Led by the International Consortium of Investigative Journalists, the investigation is a collaboration by 54 journalists in 18 countries.
More than 200,000 documents from the Mauritius office of a prestigious offshore law firm, Conyers Dill & Pearman, are at the heart of the investigation. ICIJ corroborated company information from the leaked documents with data in the Mauritius corporate registry and the Financial Services Commission’s register of licensees.
The documents offer a rare window into corporate tax avoidance in countries in Africa, the Middle East and Asia.
The documents include emails, contracts and business plans provided by some of the world’s biggest players in finance and law, including KPMG and the London-based multinational law firm Clifford Chance.
Together, they reveal attempts by corporations and individuals to exploit tax rules that allow them to avoid taxes of such countries as Egypt, Mozambique and Thailand.
“Mauritius is a bit like the Luxembourg of Africa,” said Tove Ryding, policy and advocacy manager for tax justice at the European Network on Debt and Development. Mauritius has “specialized as a gateway to Africa so we see a lot of corporations that come and set themselves up in Mauritius because it allows them to transfer money in and out Africa without incurring much tax.”
Conyers sold its Mauritius business to three former employees in 2017.
Conyers told ICIJ that it “strictly adheres to the laws of all the jurisdictions in which we operate and is routinely reviewed by regulatory authorities and external auditors.”

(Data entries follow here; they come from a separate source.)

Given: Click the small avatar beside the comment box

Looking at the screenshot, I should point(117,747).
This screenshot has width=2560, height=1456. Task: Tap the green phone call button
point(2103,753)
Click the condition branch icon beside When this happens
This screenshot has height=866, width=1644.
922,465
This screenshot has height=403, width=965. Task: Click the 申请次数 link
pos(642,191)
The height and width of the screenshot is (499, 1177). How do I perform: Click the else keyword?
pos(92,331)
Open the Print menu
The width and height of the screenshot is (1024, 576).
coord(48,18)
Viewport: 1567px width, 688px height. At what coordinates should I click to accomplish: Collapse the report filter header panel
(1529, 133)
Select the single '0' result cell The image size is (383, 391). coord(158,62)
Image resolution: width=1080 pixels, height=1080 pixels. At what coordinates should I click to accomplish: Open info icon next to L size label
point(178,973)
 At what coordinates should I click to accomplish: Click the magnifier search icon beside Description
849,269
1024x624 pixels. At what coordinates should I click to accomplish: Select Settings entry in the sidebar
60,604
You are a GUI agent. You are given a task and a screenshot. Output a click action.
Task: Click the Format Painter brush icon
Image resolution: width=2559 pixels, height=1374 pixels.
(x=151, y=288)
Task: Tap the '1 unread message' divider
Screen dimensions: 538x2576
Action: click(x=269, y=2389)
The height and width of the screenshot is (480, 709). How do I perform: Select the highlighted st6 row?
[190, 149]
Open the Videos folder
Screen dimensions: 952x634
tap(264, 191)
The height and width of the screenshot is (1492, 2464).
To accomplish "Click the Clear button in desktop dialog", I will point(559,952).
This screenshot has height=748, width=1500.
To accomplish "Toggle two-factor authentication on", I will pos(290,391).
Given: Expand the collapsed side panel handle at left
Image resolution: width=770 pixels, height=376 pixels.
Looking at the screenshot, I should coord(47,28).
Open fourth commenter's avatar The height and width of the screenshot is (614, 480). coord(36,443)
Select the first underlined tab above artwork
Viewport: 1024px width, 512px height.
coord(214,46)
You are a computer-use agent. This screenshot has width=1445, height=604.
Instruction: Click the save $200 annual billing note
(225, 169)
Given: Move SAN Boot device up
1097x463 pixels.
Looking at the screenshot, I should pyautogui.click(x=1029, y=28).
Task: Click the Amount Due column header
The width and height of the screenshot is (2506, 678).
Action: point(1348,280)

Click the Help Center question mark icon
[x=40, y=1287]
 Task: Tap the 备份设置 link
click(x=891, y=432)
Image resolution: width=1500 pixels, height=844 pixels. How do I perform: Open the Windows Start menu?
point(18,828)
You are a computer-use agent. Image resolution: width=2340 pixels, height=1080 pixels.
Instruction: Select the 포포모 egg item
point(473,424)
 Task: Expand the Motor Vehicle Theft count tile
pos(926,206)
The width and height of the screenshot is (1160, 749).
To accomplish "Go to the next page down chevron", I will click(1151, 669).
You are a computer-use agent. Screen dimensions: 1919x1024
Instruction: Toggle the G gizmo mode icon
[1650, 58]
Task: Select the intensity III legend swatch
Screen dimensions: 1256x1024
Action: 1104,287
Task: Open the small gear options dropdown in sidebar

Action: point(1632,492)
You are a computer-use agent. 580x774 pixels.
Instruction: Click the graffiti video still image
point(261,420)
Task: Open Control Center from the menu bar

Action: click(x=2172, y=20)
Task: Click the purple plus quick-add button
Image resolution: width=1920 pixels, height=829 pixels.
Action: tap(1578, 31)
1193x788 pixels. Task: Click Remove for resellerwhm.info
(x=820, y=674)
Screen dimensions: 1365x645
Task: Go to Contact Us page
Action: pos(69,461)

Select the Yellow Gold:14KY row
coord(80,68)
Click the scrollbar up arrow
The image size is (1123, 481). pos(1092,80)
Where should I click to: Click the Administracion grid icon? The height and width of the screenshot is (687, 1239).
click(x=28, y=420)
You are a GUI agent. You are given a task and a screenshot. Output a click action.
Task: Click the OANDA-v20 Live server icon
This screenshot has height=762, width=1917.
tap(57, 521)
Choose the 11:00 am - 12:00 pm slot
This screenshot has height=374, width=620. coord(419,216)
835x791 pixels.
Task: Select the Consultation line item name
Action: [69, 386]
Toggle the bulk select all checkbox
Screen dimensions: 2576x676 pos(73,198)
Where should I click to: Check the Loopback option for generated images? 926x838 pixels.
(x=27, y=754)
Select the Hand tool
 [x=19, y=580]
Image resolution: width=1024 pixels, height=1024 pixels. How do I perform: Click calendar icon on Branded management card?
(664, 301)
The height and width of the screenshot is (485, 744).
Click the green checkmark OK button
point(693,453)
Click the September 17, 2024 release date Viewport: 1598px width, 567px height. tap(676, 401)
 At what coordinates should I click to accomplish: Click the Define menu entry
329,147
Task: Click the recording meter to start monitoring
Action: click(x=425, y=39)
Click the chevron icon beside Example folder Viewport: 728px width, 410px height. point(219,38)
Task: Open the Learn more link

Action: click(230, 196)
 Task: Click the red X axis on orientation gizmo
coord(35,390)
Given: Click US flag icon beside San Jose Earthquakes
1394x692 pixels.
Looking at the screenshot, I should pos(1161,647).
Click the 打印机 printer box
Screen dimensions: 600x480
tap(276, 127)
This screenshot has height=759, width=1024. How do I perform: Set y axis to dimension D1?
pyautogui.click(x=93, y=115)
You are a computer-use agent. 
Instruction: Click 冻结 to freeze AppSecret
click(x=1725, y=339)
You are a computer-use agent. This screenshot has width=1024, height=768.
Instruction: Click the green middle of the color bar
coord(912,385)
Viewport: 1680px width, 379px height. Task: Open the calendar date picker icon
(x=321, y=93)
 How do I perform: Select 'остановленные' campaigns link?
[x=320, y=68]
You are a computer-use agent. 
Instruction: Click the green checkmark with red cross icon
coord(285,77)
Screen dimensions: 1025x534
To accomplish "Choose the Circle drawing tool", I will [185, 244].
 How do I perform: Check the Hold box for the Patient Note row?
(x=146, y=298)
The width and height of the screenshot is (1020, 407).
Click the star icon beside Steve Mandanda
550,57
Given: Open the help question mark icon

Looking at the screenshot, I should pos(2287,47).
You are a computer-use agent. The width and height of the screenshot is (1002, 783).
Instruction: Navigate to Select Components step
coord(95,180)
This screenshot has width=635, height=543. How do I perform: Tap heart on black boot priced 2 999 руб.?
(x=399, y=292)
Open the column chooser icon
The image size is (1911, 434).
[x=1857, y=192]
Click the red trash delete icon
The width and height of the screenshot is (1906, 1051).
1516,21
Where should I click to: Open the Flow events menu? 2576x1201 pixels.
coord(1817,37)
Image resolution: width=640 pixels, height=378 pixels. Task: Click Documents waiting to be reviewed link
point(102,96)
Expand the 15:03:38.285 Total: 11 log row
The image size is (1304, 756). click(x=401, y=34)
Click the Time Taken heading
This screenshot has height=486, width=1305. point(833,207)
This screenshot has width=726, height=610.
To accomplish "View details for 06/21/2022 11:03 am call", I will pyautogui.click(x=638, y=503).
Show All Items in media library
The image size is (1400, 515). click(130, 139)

Mauritius Leaks exposes how anti-poverty crusader Bob Geldof’s investment fund and household-name corporate titans such as Wal-Mart and Whirlpool discussed taxes and trusts as part of operations in Africa and Asia.
Known as the “Mauritian miracle,” the island’s economic success has been built on offering investors tax advantages through a Mauritian “double-whammy.”
Offshore firms such as Conyers sell the former French colony, population 1.265 million, as the go-to-destination for multinational corporations seeking to create shell companies easily.